### EXERCISE
Every line from the one containing "The height and" to the end of the records below should be returned exactly; pictures are to be dropped.

Stored data:
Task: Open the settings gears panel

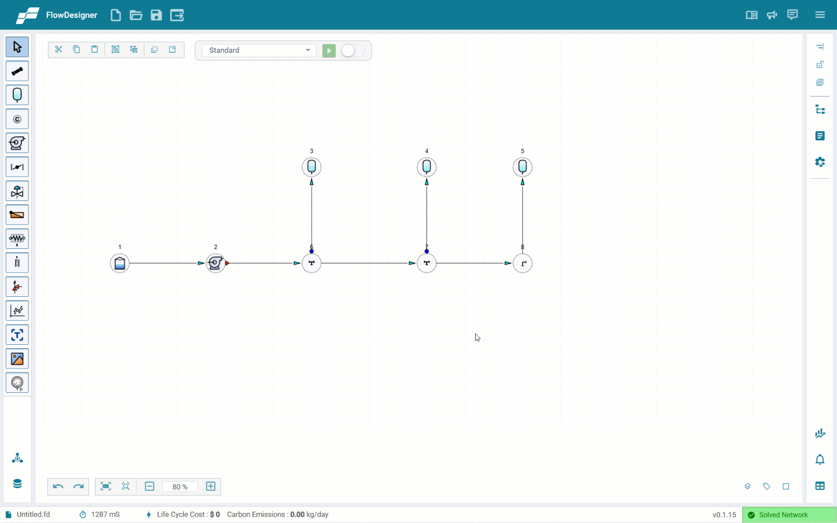Action: click(x=820, y=162)
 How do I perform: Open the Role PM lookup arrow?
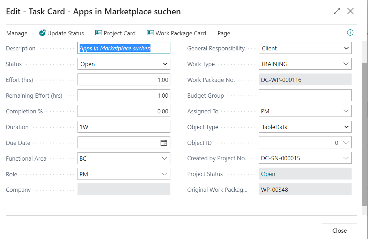(165, 174)
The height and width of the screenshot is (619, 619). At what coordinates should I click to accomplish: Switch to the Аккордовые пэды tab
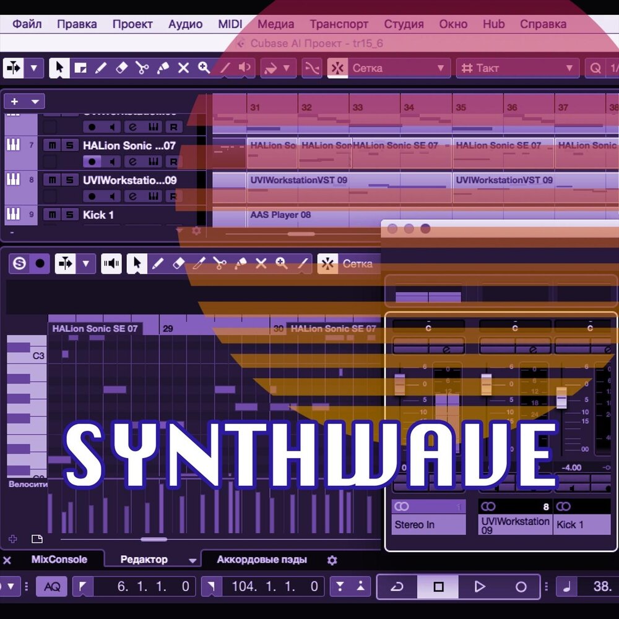coord(261,560)
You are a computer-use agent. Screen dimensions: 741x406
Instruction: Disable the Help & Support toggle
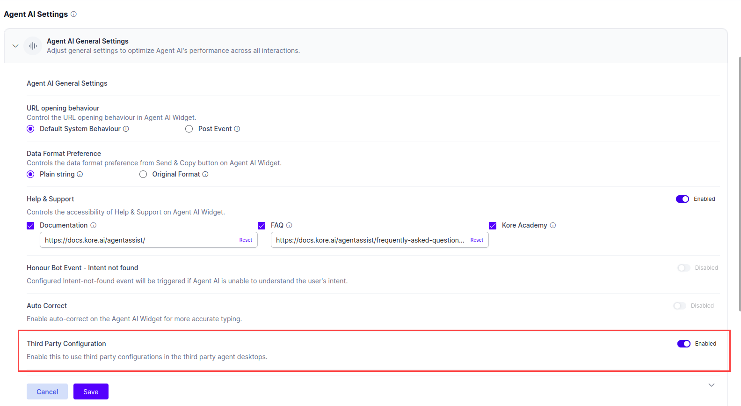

### EXERCISE RESULT
The height and width of the screenshot is (619, 619). At what coordinates should I click to accomplish: Switch to the Аккордовые пэды tab
coord(261,560)
You are a computer-use agent. Screen dimensions: 741x406
Instruction: Disable the Help & Support toggle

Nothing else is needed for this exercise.